Greenough went on to study the mechanisms by which such changes occur. He has carried out pioneering studies of synaptic mechanisms in the developing brain and endocrine modulation during brain development. He has integrated theories of developmental and adult learning into a unified model. According to this model, synapses are produced early in development that are experience-expectant. They are believed to incorporate environmental aspects that have been encountered reliably as the species has evolved. Such synapses have developed to collect types of information relevant to the ordinary experience of creatures of a species. In contrast, synapses developing later in life are described as experience-dependent, and are believed to form in response to experiences that result in memories.

In addition to neurons, Greenough has reported sensitivity to experience in astrocytes and vasculature, studying processes within the brain including angiogenesis, myelination, the hypertrophy of astrocytic glial cells and the astrocyte ensheathment of neurons. Another researcher describes these processes as "cellular transactions that drive coordinated structural changes in neurons, glia, and blood vessels", essential to understanding the working of long-term memory.

"Synapses when made seem to stay there for a long time in the development process," he said. "If you put an animal in a complex environment and take the animal out of it, you don't quickly take the complex environment out of the animal. There are limits, of course, but changes do stick around. Blood vessel changes, however, are very short lived. Synapses carry information that you may have had only one opportunity in life to acquire, whereas new blood vessels can be made in a few days."

By studying Fragile X syndrome, which is the most common form of intellectual disability to be genetically inherited, as well as other genetic conditions, Greenough learned about how the brain can malfunction as well as function. Studies of mice with Fragile X syndrome link the condition to the absence of the protein FMRP. Greenough's lab identifies FMRP as a regulator protein affecting between 80 and 200 other proteins in the brain.

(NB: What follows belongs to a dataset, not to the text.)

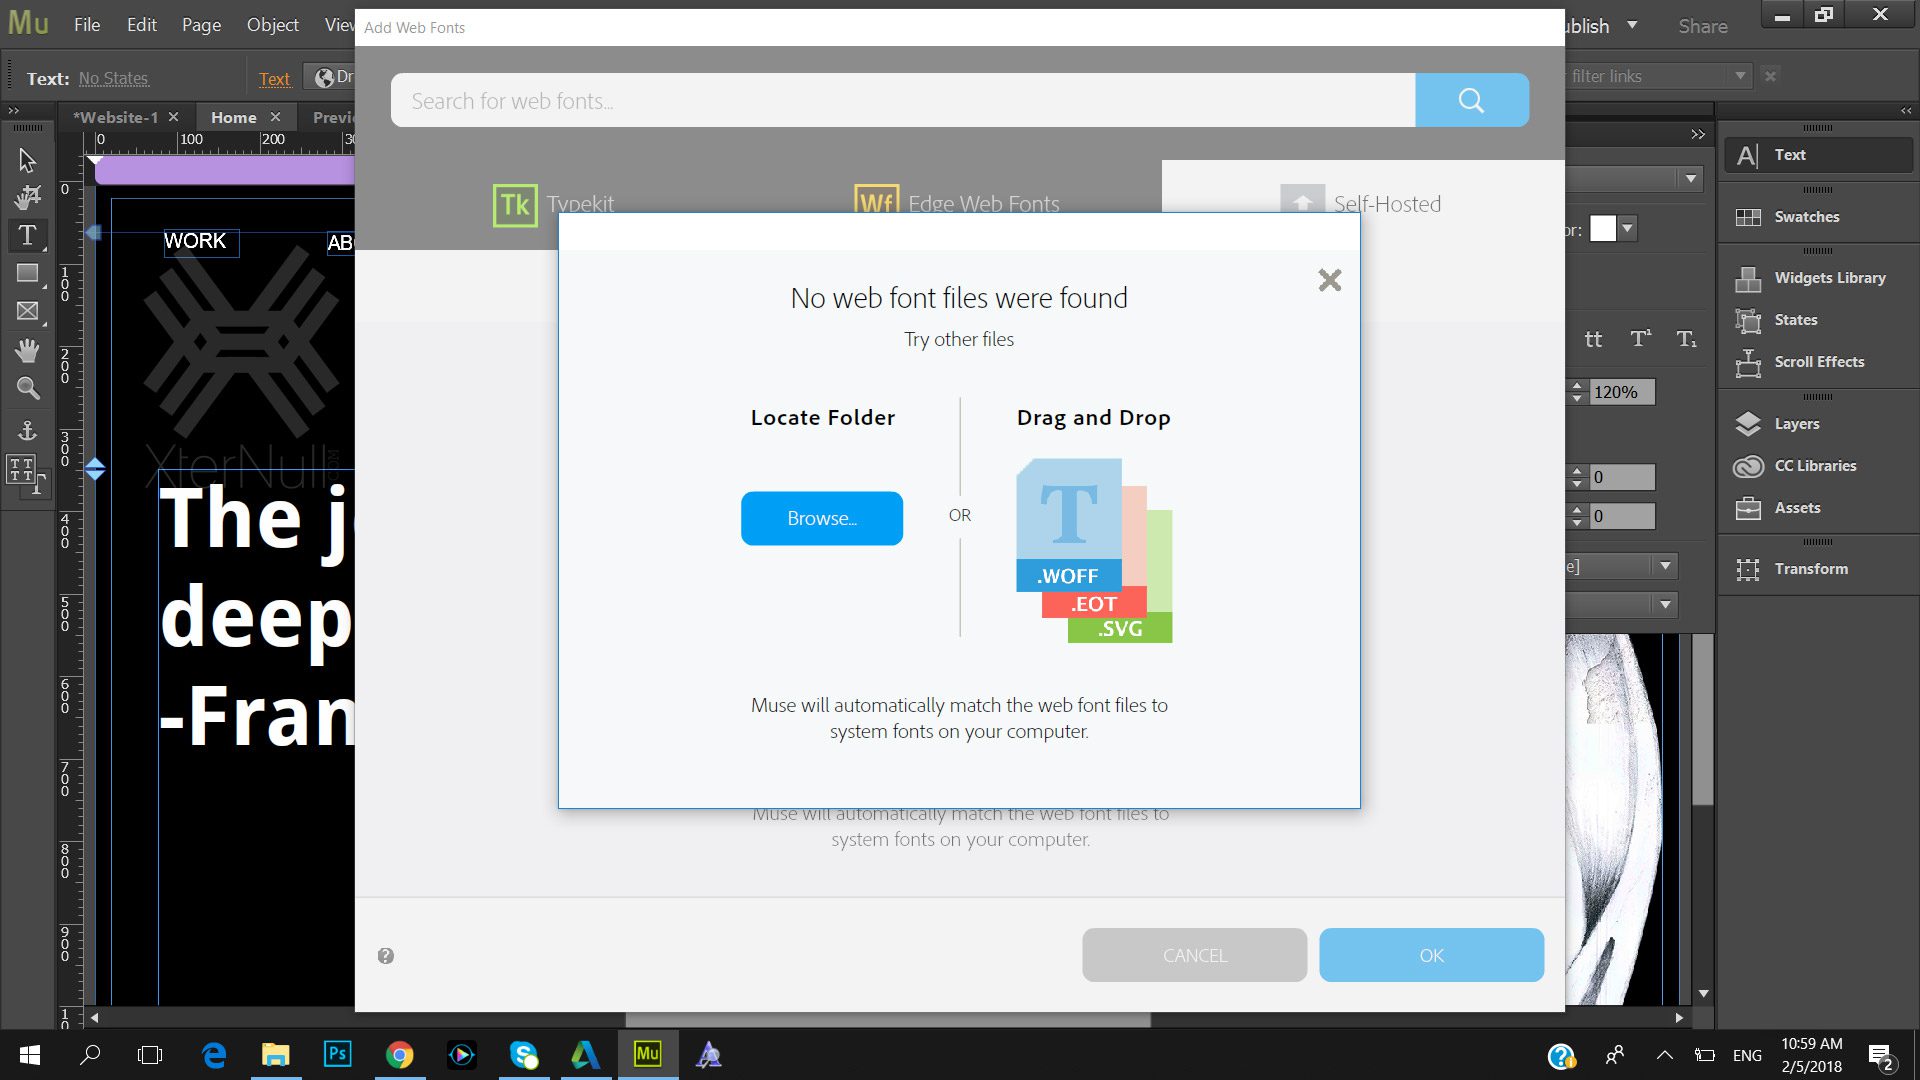
Task: Switch to the Home tab
Action: [234, 117]
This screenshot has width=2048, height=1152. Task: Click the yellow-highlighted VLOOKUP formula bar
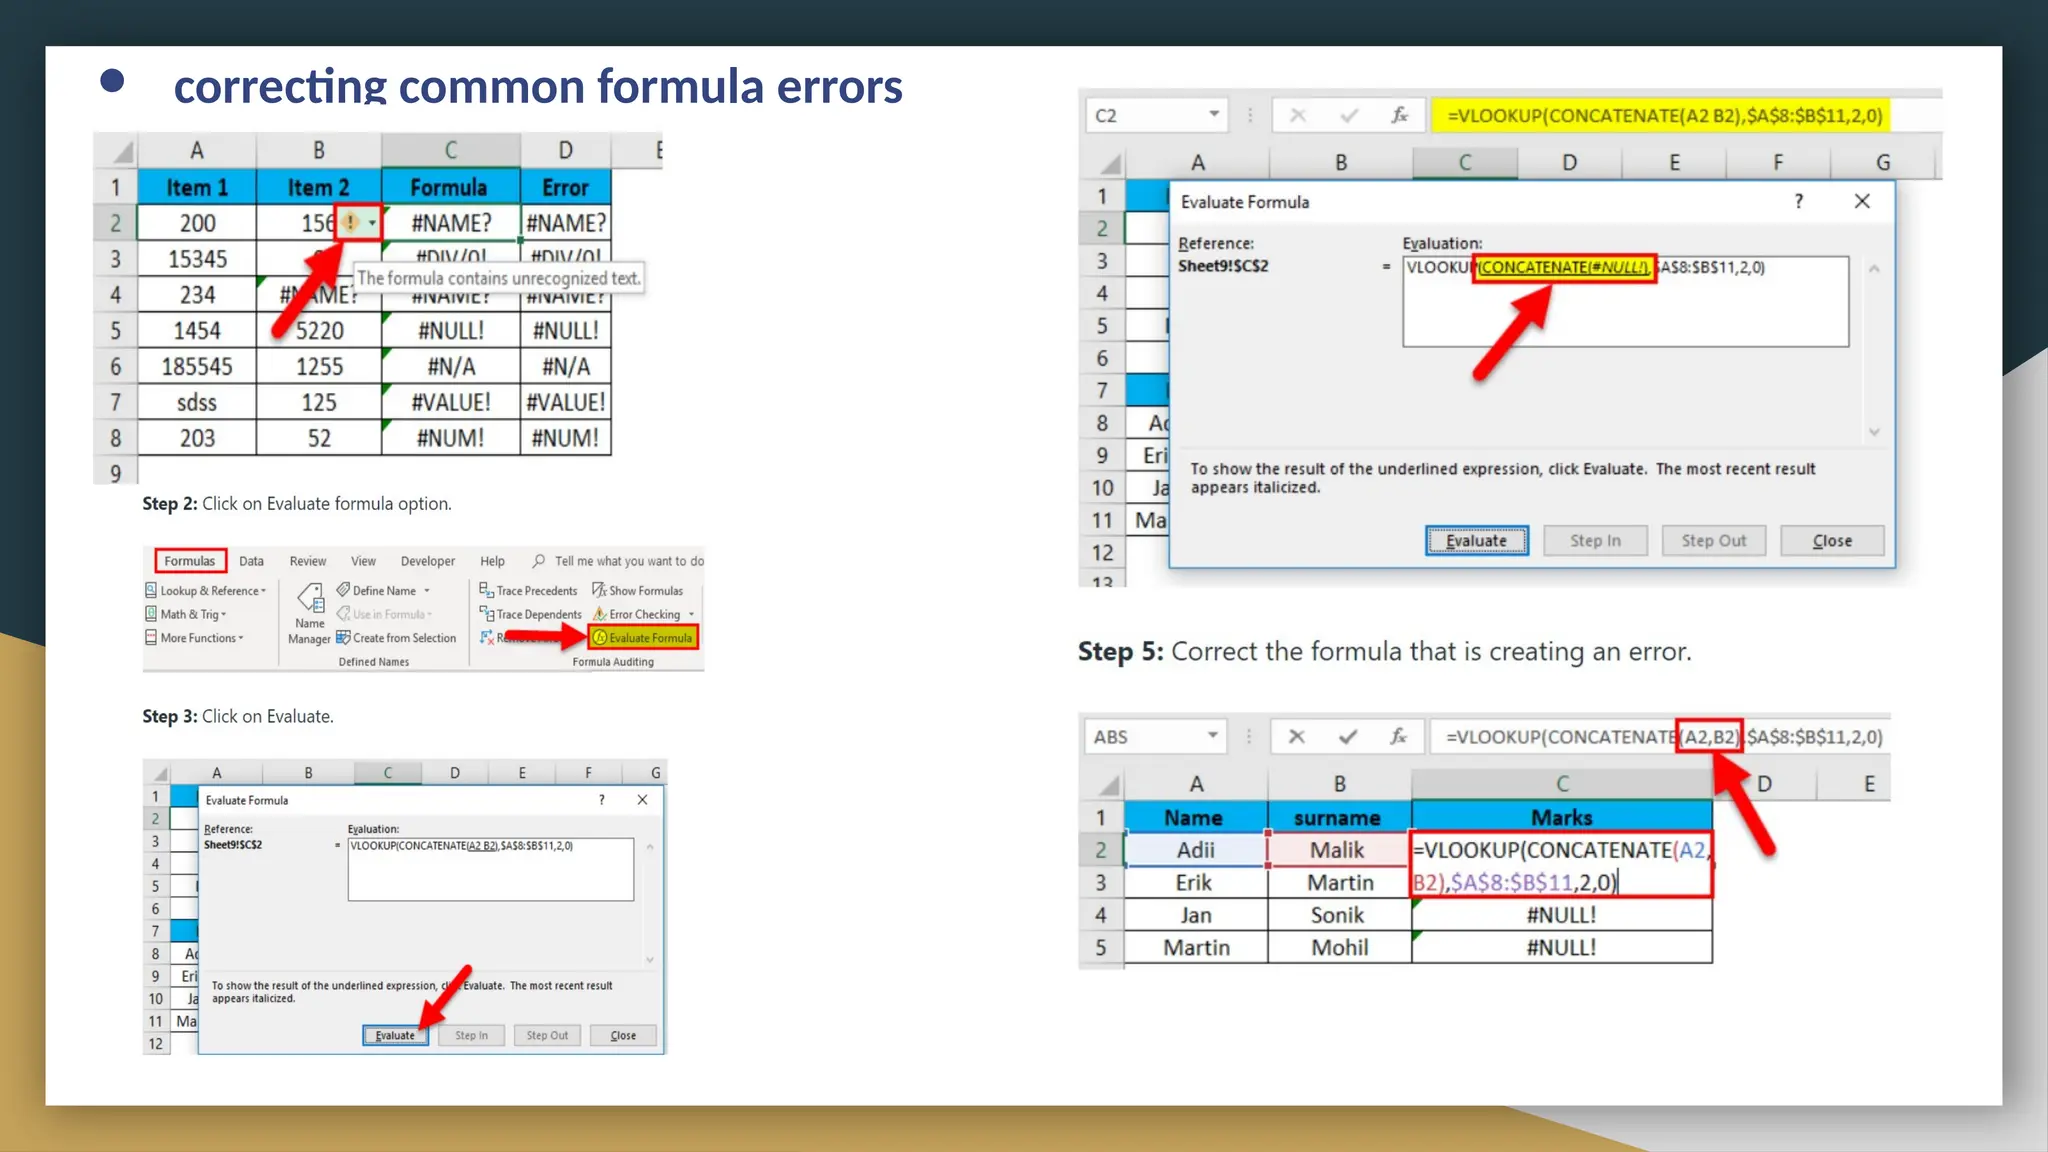(x=1664, y=115)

In summary, Greenough's central contribution was the demonstration that brain development is influenced throughout life by factors such as the environment, exercise and lifelong learning. Greenough used and sometimes introduced a variety of techniques to study neuroanatomy and neural plasticity, including light microscopy, electron microscopy, electrophysiological studies and molecular approaches. Greenough's work is influential in developmental psychology, studies of brain aging and brain damage, learning and memory, neurology, psychiatry, and audiology.

==Awards and honors==
- Fellow, American Academy of Arts and Sciences, 2006
- Fellow, American Psychological Association (APA), 1993
- Member, National Academy of Sciences, elected 1992
- Fellow, American Psychological Society (APS, now the Association for Psychological Science), 1990
- Fellow, American Association for the Advancement of Science (AAAS), 1985
- Award for Distinguished Scientific Contribution, Society for Research in Child Development, 2003
- Distinguished Scientific Contribution award, American Psychological Association, 1998/1999
- Fragile X Foundation William Rosen Award for Outstanding Research, 1998
- William James Fellow Award, Association for Psychological Science, 1996
- Oakley-Kunde Award for Excellence in Undergraduate Education, 1997
- MERIT Award, National Institute of Mental Health, 1989
- University Scholar of the University of Illinois, 1985–1988

==Death==
Greenough suffered from Lewy body dementia and died on December 18, 2013, in Seattle, Washington.